Why Do Photographers Make Such Good Short-Film Subjects?

Portraits of five still shooters, in motion

Jeffrey Roberts
Vantage
4 min readFeb 20, 2016

--

by David Schonauer

THE CONNECTION BETWEEN filmmaking and photography is complex, yet the border between these two creative realms seems to become more and more porous, with more and more photographers moving seamlessly between still and motion.

In his essay for Time, Phillip Prodger, Head of Photographs at the National Portrait Gallery, said still photographers were increasingly “playing with the cinematic before and after, bringing the language of visual progression to bear on individual pictures.”

We note of another connection between still and moving images: photographers, it seems, make excellent subjects for documentary filmmakers. From artist Barbara Kruger to Magnum great Dennis Stock; and from Elias Weiss Friedman, a.k.a. the Dogist to Toronto-based street photographer Zun Lee, the evidence that still shooter are made for the silver screen (or Internet screen) is abundant.

Why do photographers and visual artists like these make compelling subjects for films? They see things that other people don’t. And, on a more practical level, they bring their own remarkable visuals with them. Here’s our top five.

1. Barbara Kruger On Creativity

“I never really thought I could be an artist, in the art-world sense of it,” says the subject of the short film Picturing Barbara Kruger.

Click the image to go to the Vimeo page for ‘Picturing Barbara Kruger’.

Directed by Pippa Bianco, this five-and-a-half-minute profile was commissioned by the Los Angeles County Museum of Art and features an original score by Nico Jaar featuring Kanye West’s “Blood On The Leaves.” But the music is upstaged by the voice of the artist, who takes us inside her creative process and talks about how her work as a magazine designer gave birth to her iconic images combining photographs and text.
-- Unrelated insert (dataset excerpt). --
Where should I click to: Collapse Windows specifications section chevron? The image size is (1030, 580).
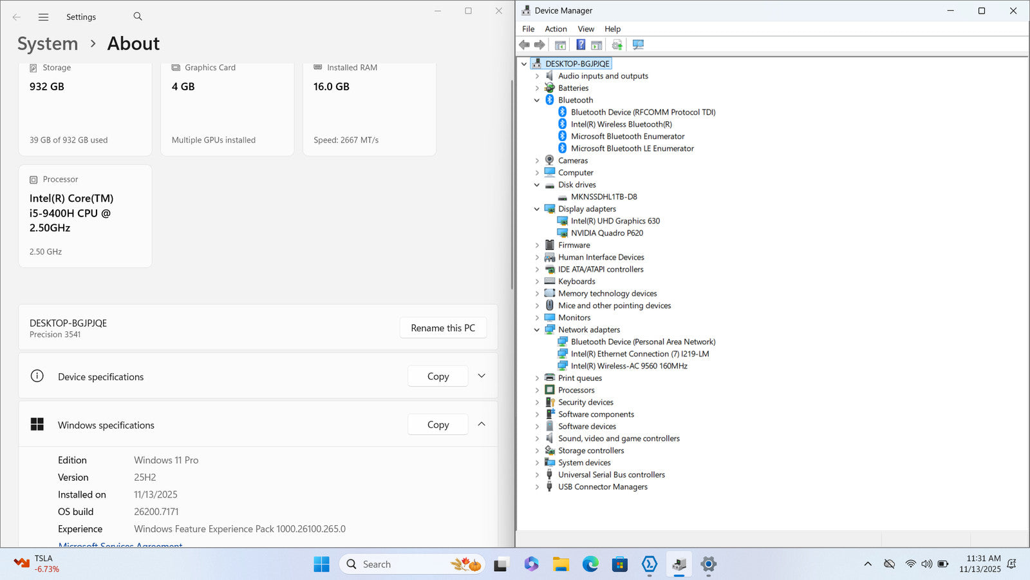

“I work with pictures and words because I think they have the ability to tell us and remind us where we come from and where we are going,” she says.

2. A Portrait of Photographer Zun Lee

Last year, Brooklyn-based filmmaker Bas Berkhout created a fascinating documentary short about photographer Jessica Lehrman, who was also the subject of an AI-AP Profile. Recently, Berkhout completed an eight-minute video focusing on Zun Lee, a Toronto-based physician who turned to photography as a way to deal with work-related stress.

Lee has gained notoriety for projects such as “Father Figure,” inspired by his own search for identity. In it, Lee challenges stereotypes of deadbeat black fathers by showing what the New York Times calls “an everyday, ordinary love between children and fathers.” Another project, called “Fade Resistance,” explores African-American lives through the prism of vernacular Polaroid snapshots dating back to the 1970s. Berkhout captures Lee’s curiosity and understanding.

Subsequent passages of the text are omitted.